Question

# Amit standing on a horizontal plane. Find a bird flying at a distance of 200 m from him at an elevation of $30{}^\circ$ . Deepak standing on the roof of a 50 m high building finds the angle of elevation of the same bird to be $45{}^\circ$ . Amit and Deepak are on opposite sides of the bird. Find the distance of the bird from Deepak.

Hint: Let the height of the bird from the ground be x meters. Then draw the diagram of the situation given in the question and apply the definition of sine trigonometric angle to get the value of x meters using the data that the distance between the bird and Amit is 200m. Then move to the case of Deepak and again use the sine trigonometric ratio to get the required answer.

Let us start the solution to the above question by letting the height of the bird from the ground be x meters.
Now, let us draw the situation of the above question by drawing the diagram of the situation given in the question.

According to the above figure, Amit is at point A and Deepak is at point C. We have to find EC.
In $\Delta ADE$ , we know that $\angle EAD=30{}^\circ$ . Also, we know that $\sin x=\dfrac{perpendicular}{hypotenuse}$ .
$\sin \left( \angle EAD \right)=\dfrac{ED}{EA}=\dfrac{x}{200}$
$\Rightarrow \sin 30{}^\circ =\dfrac{x}{200}$
Now, we know that $\sin 30{}^\circ =\dfrac{1}{2}$ . If we put this in the above equation, we get
$\dfrac{1}{2}=\dfrac{x}{200}$
$\Rightarrow x=100$
Now let us move to triangle EFC. We know that $\angle ECF=45{}^\circ$ and EF=(x-50)=100-50=50m. So, if we again use the definition of sine function, we get
$\sin \left( \angle ECF \right)=\dfrac{EF}{EC}$
$\Rightarrow \sin 45{}^\circ =\dfrac{50}{EC}$
Now, we know that $\sin 45{}^\circ =\dfrac{1}{\sqrt{2}}$ .
$\dfrac{1}{\sqrt{2}}=\dfrac{50}{EC}$
$EC=50\sqrt{2}m$
Therefore, the distance of the bird from Deepak is $50\sqrt{2}m$ .

Note: The key to the above question is getting the diagram correct.
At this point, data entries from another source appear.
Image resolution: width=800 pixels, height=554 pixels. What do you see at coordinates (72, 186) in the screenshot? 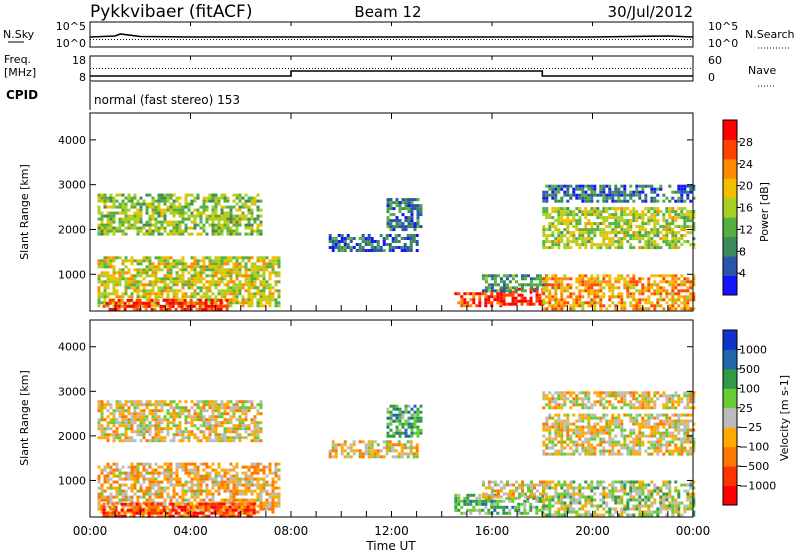
I see `power-ytick-label: 3000` at bounding box center [72, 186].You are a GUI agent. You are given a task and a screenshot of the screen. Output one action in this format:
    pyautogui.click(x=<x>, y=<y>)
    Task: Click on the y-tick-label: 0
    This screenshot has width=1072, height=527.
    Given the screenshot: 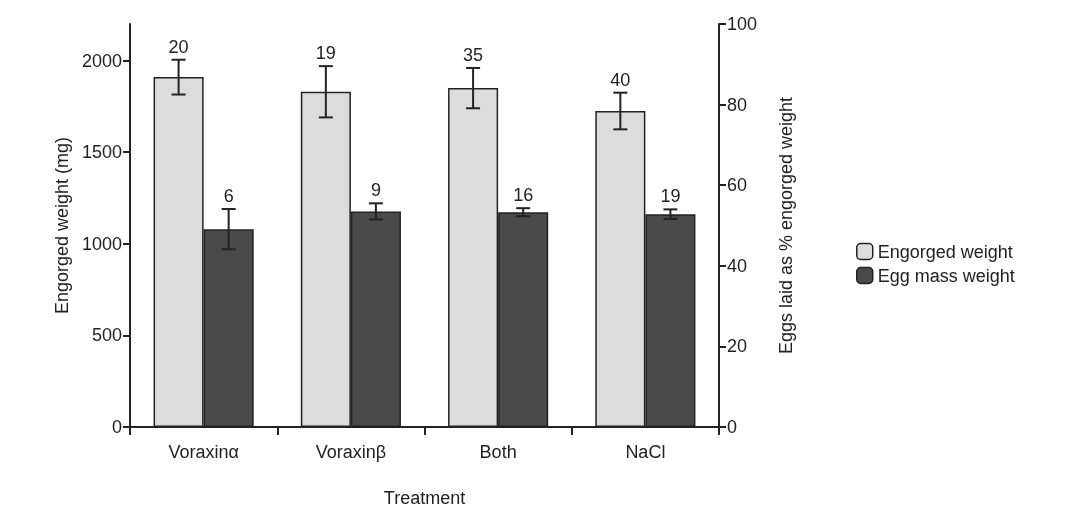 What is the action you would take?
    pyautogui.click(x=116, y=427)
    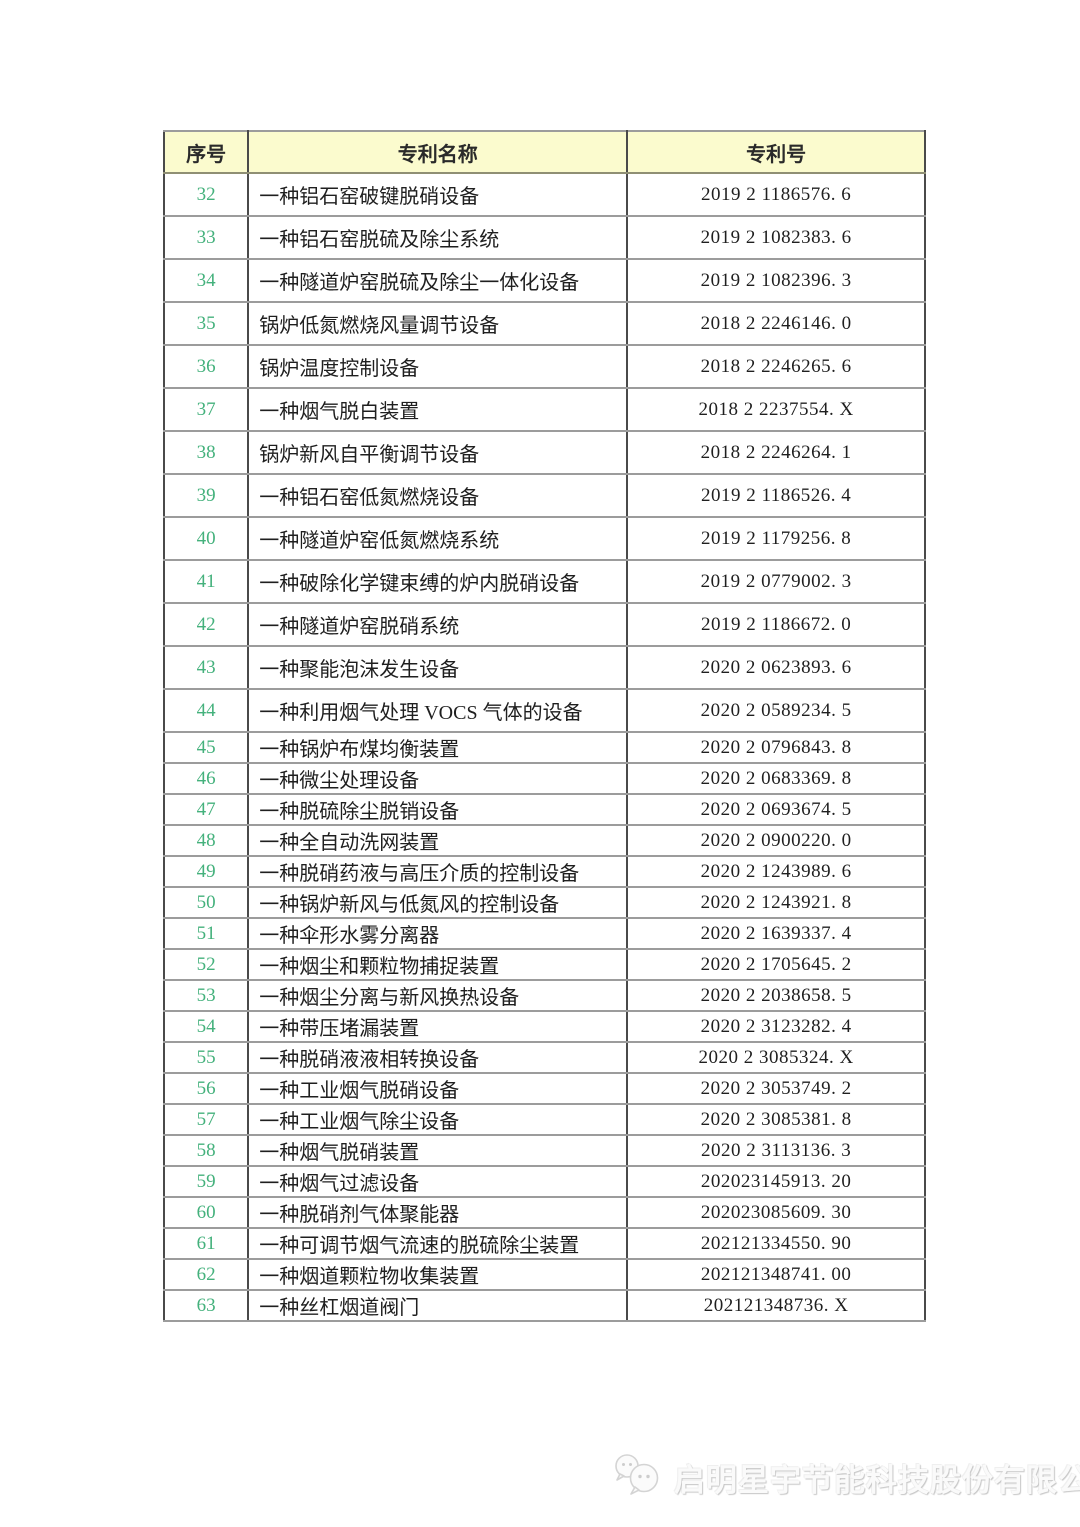 The height and width of the screenshot is (1527, 1080). I want to click on company-name: 启明星宇节能科技股份有限公司, so click(877, 1480). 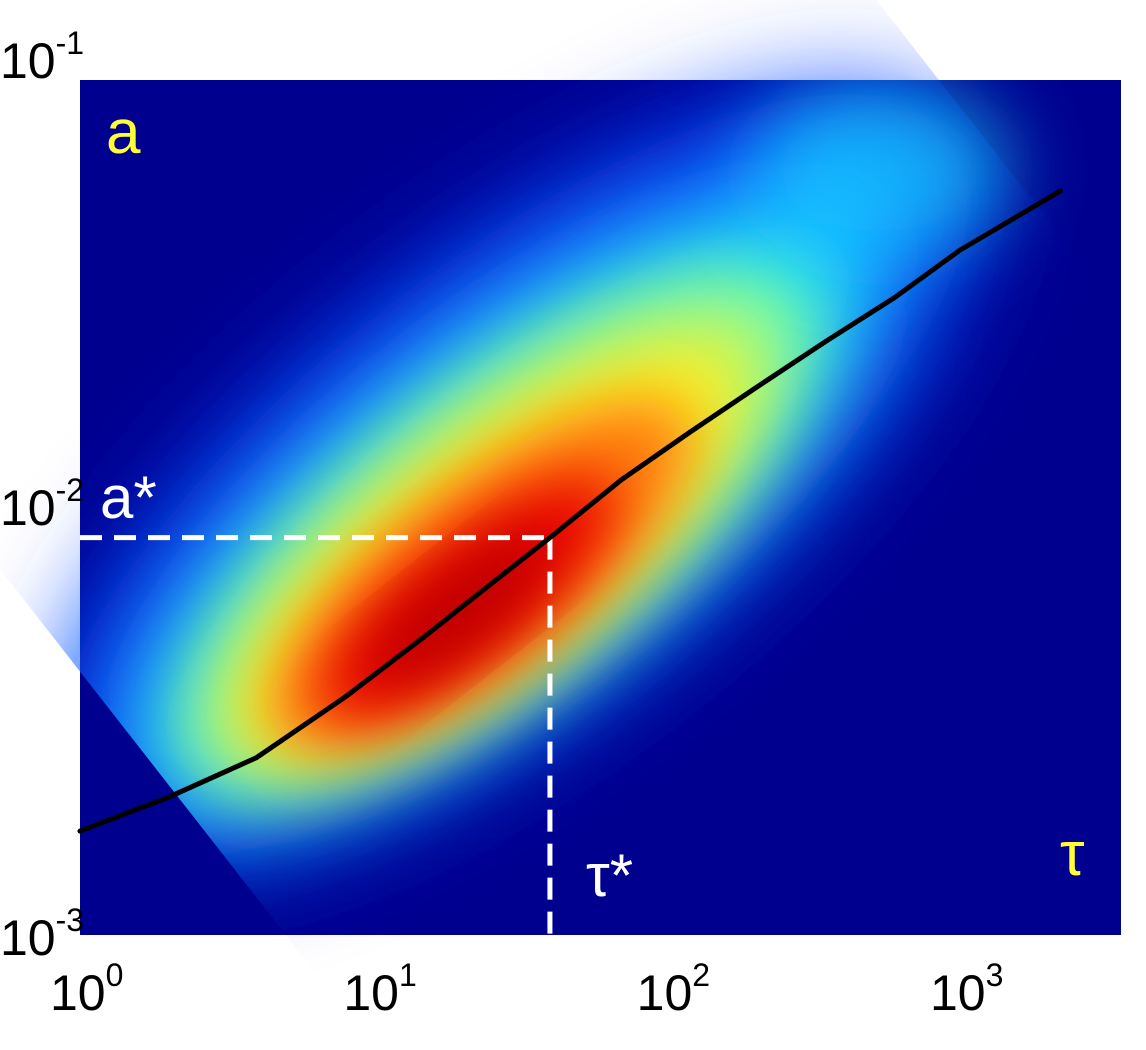 What do you see at coordinates (380, 989) in the screenshot?
I see `x-tick-label: 10¹` at bounding box center [380, 989].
It is very often seen that students assume the distance in such questions to be the horizontal distance between the bird and the person, i.e., they consider the base to be the given distance but in actual it is the hypotenuse. Also, don’t convert $50\sqrt{2}m$ in decimal form until not asked or the value of $\sqrt{2}$ is mentioned in the question. However, if you convert it is not wrong.